Nota-se em Mário de Andrade, com suas restrições à Poesia Pau-Brasil que não o tornam
absolutamente um vanguardista. As consequências das comunicações modernas, dos
novos meios de transporte e do desenvolvimento científico mais rápido começaram
a se mostrar na arquitetura mais barata de se construir e menos ornamentada, e
na redação literária, mais curta, clara e fácil de ler. O advento do cinema e
das "figuras em movimento" na primeira década do século XX
possibilitaram ao movimento moderno uma estética que
era única, e novamente, criaram uma conexão direta com a necessidade percebida
de se estender à tradição
"progressiva" do fim do século XX, mesmo que isto entrasse em
conflito com as normas estabelecidas.
A tentativa de reproduzir o movimento
das imagens com palavras surgiu primeiramente com o futurismo de Marinetti,
na Itália,
que publicou o primeiro manifesto no ano de 1909. Baseados nas experiências de Sergei Eisenstein no
cinema, os cubo-futuristas russos, como Vladimir Maiakovski conseguiram subsequentemente
concretizar esta intenção dos primeiros futuristas.

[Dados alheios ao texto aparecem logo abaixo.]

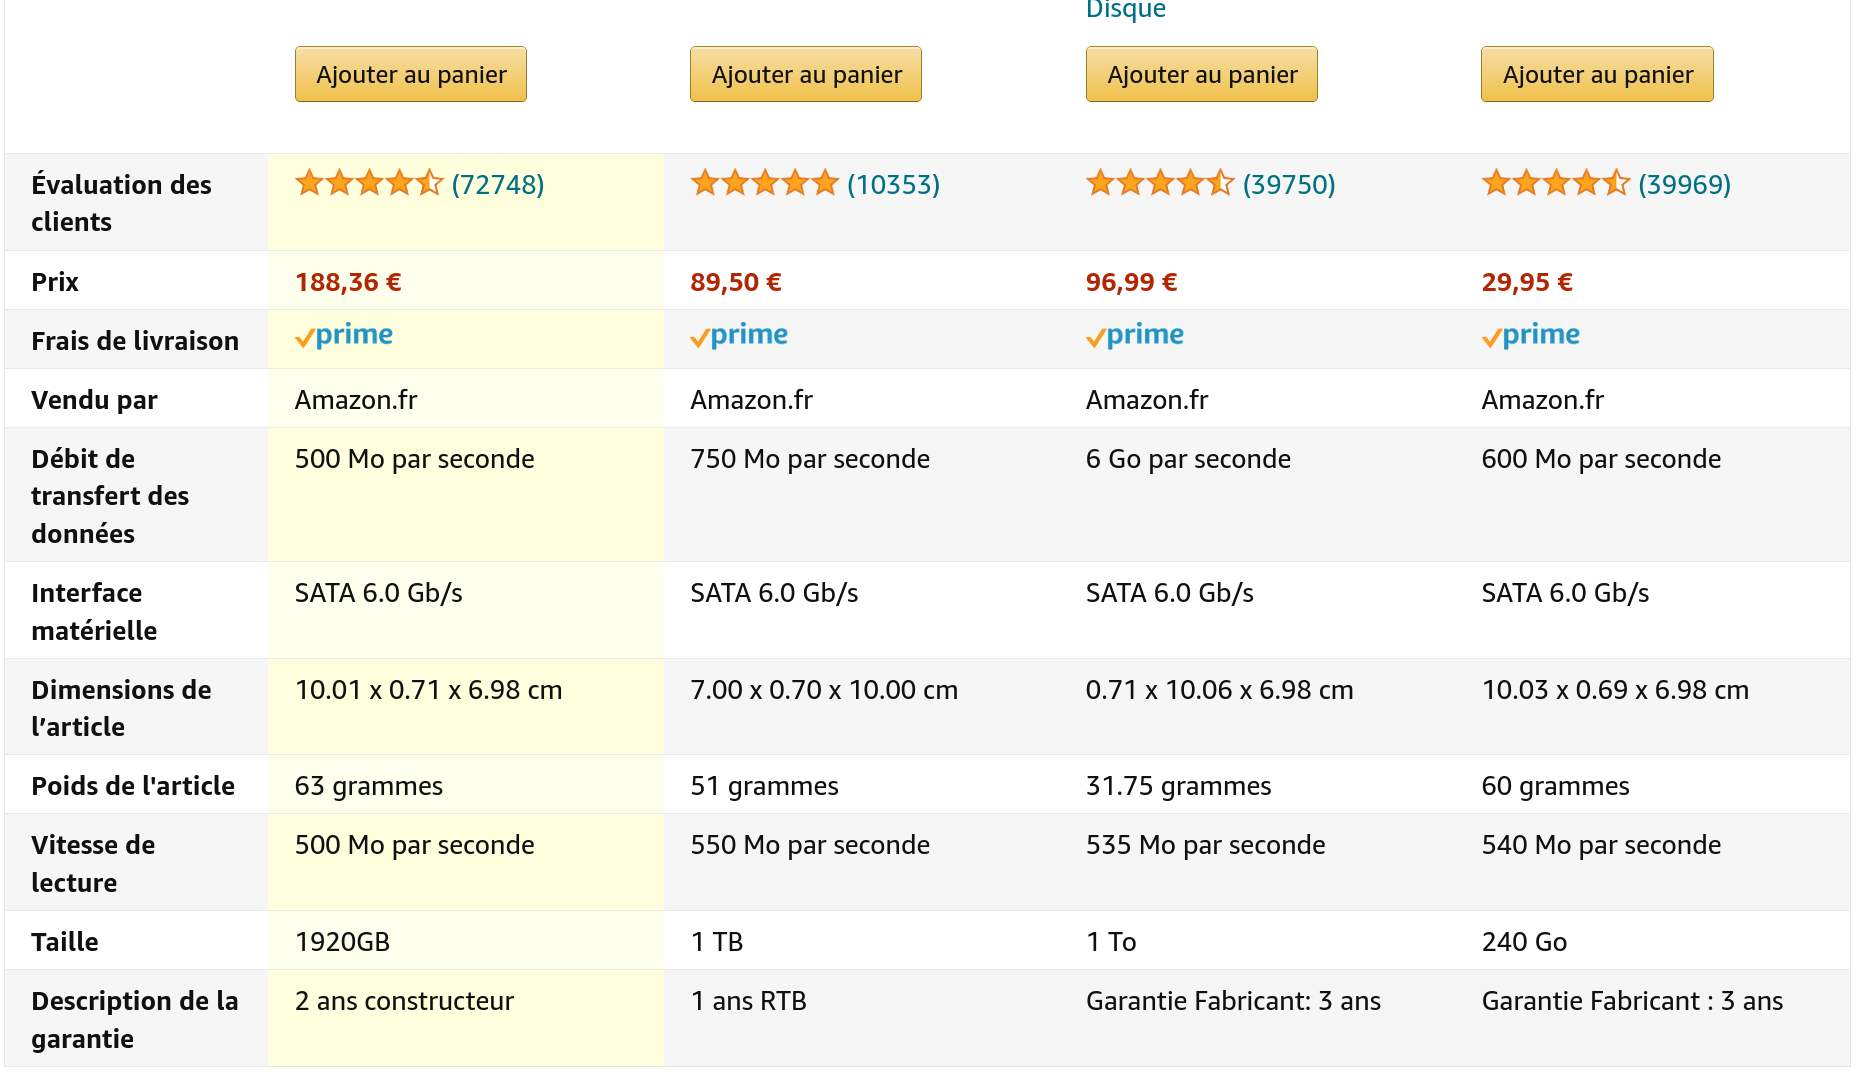This screenshot has width=1869, height=1078.
Task: Click the five-star rating beside (10353)
Action: click(x=764, y=184)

Após o futurismo, surgem várias
vanguardas na literatura e na poesia, como o expressionismo e
o cubismo,
importados das artes plásticas, o dadaísmo e
o surrealismo,
a partir da relação com a estética de escritores e poetas da segunda metade do
século XIX, com suas novas formas de explorar a psique humana e
com a linguagem verbal.
No entanto, muito influenciada pelas
ideias do futurismo, surge também uma linha do movimento moderno que rompeu com
o passado ainda a partir da primeira década do século XX de forma mais branda
que as vanguardas,
e tentou redefinir as várias formas de arte de uma maneira menos radical.
Seguindo esta linha mais branda vieram escritores de língua inglesa como Virginia Woolf, James Joyce (que
depois tornou-se mais radical e mais próximo das vanguardas), T.S. Eliot, Ezra Pound (com
ideias claramente próximas ao futurismo), Wallace Stevens, Joseph Conrad, Marcel Proust, Gertrude Stein, Wyndham Lewis, Hilda Doolittle, Marianne Moore, Franz Kafka e William Faulkner.
Compositores como Arnold Schönberg e Igor Stravinsky representaram
o moderno na música. Artistas como Picasso, Matisse, Mondrian,
os surrealistas,
entre outros, o representaram nas artes plásticas, enquanto arquitetos como Le Corbusier, Mies van der
Rohe, Walter Gropius e Frank Lloyd Wright trouxeram as ideias
modernas para a vida urbana cotidiana. Muitas figuras fora do modernismo nas
artes foram influenciadas pelas ideias artísticas, por exemplo John Maynard Keynes era amigo de Virginia Woolf e
outros escritores do grupo de Bloomsbury.